21/02/23
Quelque peu incongrue et contradictoire (le « pretexte » étant « fallacieux »… la présence des réfugiés est-elle réelle ou pas ?), voire entachée d’une mauvaise volonté évidente, la déclaration de Patrick Muyaya, Ministre de la Communication et des Médias, porte-parole du gouvernement de la RDC, fait suite au communiqué final du Mini Sommet sur la paix et la sécurité dans la région est de la République démocratique du Congo (RDC), tenu le 17 février 2023 à Addis-Abeba (Éthiopie) avant les travaux de la réunion de l’Union africaine (UA).
On y lit que les chefs d’État et de gouvernement de la Communauté de l’Afrique de l’Est (EAC, selon l’acronyme anglais) — dont Félix Tshisekedi, président de la RDC — postulent, parmi les autres décisions, « le retour en RDC des réfugiés congolais qui se trouvent au Rwanda, comme mentionné dans la feuille de route de Luanda ».
En réalité, le problème des réfugiés congolais dans les camps étrangers — en plus du Rwanda, ils se trouvent également au Burundi, en Ouganda et en Tanzanie — compte parmi les causes profondes de la crise qui ravage depuis bientôt 30 ans les provinces orientales de la RDC.
Leur retour dans leur patrie fait d’ailleurs partie des revendications majeures de la rébellion du Mouvement du 23 mars (M23) et cela depuis l’époque du CNDP (Congrès national pour la défense du peuple).

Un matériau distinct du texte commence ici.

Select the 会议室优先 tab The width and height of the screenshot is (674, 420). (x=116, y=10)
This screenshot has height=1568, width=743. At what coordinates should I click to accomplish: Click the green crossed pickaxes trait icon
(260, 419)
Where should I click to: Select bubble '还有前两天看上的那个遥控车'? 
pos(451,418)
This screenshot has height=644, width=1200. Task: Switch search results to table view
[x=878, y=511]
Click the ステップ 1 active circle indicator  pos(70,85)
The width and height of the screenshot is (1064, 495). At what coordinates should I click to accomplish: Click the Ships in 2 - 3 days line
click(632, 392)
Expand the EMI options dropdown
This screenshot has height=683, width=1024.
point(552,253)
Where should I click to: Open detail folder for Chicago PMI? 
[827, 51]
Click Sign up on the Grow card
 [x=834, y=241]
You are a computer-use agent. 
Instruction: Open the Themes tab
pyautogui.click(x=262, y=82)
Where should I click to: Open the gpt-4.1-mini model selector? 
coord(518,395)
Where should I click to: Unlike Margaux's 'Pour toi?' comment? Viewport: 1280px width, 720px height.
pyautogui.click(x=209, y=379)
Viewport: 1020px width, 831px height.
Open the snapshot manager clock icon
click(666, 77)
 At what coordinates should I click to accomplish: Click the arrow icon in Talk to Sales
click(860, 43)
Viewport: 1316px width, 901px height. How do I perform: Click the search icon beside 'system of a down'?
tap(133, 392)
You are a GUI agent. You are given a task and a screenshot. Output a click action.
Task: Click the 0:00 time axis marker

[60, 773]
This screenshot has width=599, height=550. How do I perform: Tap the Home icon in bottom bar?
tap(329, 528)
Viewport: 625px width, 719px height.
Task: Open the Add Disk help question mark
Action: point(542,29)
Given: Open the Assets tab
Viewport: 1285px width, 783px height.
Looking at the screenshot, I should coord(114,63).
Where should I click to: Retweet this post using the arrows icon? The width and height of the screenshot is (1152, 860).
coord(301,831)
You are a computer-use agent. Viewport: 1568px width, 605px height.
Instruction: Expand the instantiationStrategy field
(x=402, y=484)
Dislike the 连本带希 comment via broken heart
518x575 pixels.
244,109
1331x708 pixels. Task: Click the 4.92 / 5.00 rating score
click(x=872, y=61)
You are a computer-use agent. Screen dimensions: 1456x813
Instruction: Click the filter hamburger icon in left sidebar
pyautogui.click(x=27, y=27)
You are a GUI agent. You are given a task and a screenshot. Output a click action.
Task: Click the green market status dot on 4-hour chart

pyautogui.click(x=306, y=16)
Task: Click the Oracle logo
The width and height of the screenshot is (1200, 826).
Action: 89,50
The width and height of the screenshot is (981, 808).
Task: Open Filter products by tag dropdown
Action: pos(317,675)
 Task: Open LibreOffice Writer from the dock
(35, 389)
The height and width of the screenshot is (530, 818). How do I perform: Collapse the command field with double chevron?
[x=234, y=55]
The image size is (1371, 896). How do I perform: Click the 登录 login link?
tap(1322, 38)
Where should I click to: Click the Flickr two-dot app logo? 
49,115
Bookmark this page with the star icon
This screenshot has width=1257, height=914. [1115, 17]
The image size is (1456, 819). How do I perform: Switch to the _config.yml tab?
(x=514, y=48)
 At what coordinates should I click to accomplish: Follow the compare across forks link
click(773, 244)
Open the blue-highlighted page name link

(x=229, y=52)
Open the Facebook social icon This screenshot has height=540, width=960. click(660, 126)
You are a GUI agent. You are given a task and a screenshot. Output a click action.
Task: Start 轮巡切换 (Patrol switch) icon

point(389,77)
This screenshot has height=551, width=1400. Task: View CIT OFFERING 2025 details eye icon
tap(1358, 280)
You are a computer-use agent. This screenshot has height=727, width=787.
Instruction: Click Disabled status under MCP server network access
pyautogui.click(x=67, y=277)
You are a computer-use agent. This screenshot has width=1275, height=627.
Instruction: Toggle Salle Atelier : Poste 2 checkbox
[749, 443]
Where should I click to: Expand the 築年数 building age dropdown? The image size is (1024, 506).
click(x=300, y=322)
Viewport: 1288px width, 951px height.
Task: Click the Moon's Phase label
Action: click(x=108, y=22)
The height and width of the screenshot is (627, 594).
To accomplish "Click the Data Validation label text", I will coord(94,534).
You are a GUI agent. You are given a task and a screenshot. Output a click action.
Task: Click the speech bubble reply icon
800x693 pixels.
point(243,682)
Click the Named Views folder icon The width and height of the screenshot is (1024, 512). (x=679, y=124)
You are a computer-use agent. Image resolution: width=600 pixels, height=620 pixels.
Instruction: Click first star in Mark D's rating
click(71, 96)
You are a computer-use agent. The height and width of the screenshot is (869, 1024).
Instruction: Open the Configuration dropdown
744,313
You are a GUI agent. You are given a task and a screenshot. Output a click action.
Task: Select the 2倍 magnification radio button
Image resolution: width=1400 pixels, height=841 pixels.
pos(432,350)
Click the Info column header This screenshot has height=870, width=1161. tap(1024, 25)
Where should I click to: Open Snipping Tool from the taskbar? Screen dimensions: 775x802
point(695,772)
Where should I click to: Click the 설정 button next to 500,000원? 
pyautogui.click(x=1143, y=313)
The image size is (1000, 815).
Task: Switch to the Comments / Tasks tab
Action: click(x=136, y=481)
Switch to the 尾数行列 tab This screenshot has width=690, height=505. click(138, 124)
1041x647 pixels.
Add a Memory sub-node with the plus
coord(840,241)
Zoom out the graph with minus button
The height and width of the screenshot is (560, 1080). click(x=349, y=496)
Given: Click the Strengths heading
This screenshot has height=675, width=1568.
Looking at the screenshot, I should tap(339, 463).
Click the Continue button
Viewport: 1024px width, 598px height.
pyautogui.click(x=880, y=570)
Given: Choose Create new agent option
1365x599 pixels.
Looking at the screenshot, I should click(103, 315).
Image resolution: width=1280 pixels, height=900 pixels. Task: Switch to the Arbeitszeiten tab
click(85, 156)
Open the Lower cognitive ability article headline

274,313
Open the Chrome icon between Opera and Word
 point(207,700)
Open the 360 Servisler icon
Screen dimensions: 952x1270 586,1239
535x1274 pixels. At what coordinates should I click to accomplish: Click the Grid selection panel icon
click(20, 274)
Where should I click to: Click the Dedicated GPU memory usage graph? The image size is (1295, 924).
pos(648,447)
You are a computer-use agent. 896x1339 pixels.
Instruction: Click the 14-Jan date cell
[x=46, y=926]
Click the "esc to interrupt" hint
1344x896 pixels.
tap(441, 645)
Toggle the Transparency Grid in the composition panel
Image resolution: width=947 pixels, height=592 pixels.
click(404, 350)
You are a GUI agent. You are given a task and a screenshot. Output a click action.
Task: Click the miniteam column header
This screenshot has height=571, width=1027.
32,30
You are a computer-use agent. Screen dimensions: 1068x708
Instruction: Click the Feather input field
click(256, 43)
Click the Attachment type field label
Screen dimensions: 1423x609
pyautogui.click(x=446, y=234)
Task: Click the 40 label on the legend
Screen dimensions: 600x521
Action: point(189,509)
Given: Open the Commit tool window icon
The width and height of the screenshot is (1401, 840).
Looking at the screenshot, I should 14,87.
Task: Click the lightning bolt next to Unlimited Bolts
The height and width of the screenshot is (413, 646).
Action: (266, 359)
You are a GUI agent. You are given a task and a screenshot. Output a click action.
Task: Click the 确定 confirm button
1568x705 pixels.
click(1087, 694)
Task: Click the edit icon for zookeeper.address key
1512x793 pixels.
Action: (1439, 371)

Cette condition essentielle pour le rétablissement de la paix et de la réconciliation est ainsi inscrite dans le communiqué final de la Conférence de Goma (2008), dans les Accords du 23 mars 2009 et dans les Protocoles de Nairobi (décembre 2013)…
Kinshasa a toujours fait la sourde oreille, et cela pour faire plaisir aux élus et aux couches sociales extrémistes des provinces orientales, qui ne voient pas de bon œil le retour dans leurs terres de ces exilés forcés, pour la plupart appartenant aux communautés rwandophones stigmatisés par les leaders tribalistes des autres ethnies.
Une attitude raciste (on oppose les vrais Congolais « Bantus » aux soi-disant « Nilotiques », prétendument « étrangers », car originaires du Rwanda) et discriminatoire, qui se manifeste jusque dans les plus hautes sphères du pouvoir congolais : il y a une dizaine de jours, le président Tshisekedi n’affirmait-il pas de ne pas vouloir de « colonies de peuplement » dans l’est de la RDC ? Il faisait clairement allusion au retour de ces réfugiés rwandophones…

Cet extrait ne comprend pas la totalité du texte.